Calcium-induced, calpain-mediated proteolysis (CMSP) has recently been implicated to the pathogenesis of diffuse (traumatic) axonal injury (TAI). Some studies suggested that subaxolemmal CMSP may contribute to axolemmal permeability (AP) alterations observed in TAI. Seeking direct evidence for this premise we investigated whether subaxolemmal CMSP may contribute to axolemmal permeability alterations (APA) and pre-injury calpain-inhibition could reduce AP in a rat model of TAI. Horseradish peroxidase (HRP, a tracer that accumulates in axons with APA) was administered one hour prior to injury into the lateral ventricle; 30 min preinjury a single tail vein bolus injection of 30 mg/kg MDL-28170 (a calpain inhibitor) or its vehicle was applied in Wistar rats exposed to impact acceleration brain injury.
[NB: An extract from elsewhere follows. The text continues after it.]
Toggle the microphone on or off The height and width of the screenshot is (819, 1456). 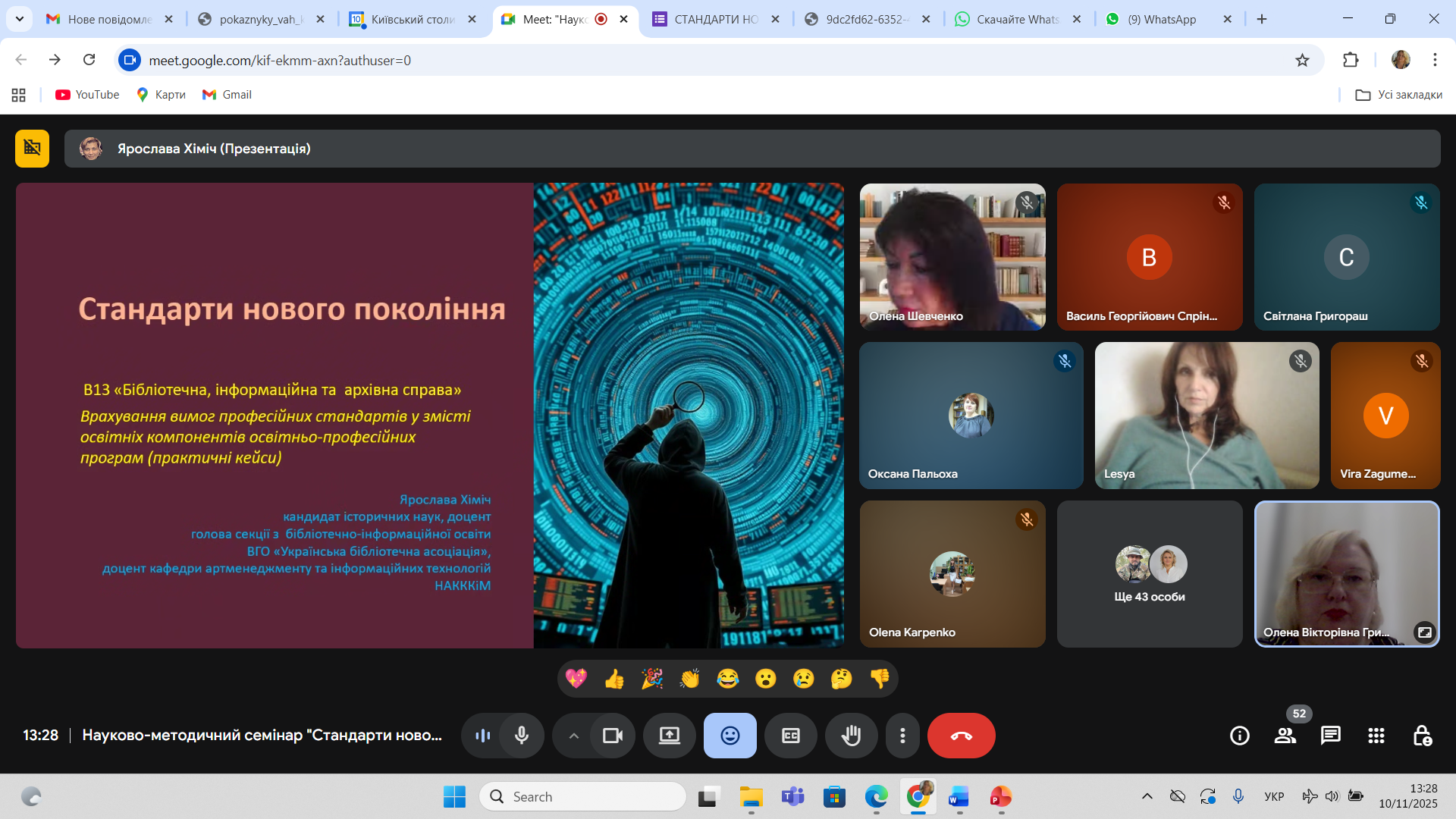tap(522, 736)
Histological detection of traumatically injured axonal segments accumulating HRP and statistical analysis revealed that pre-injury administration of the calpain inhibitor MDL-28170 significantly reduced the average length of HRP-labeled axonal segments. The axono-protective effect of pre-injury calpain inhibition recently demonstrated with classical immunohistochemical markers of TAI was further corroborated in this experiment; significant reduction of the length of labeled axons in the drug-treated rats implicate CMSP in the progression of altered AP in TAI.

【 授权许可】

CC BY   
This is an open access article distributed under the Creative Commons Attribution License (CC BY) which permits unrestricted use, distribution, and reproduction in any medium, provided the original work is properly cited.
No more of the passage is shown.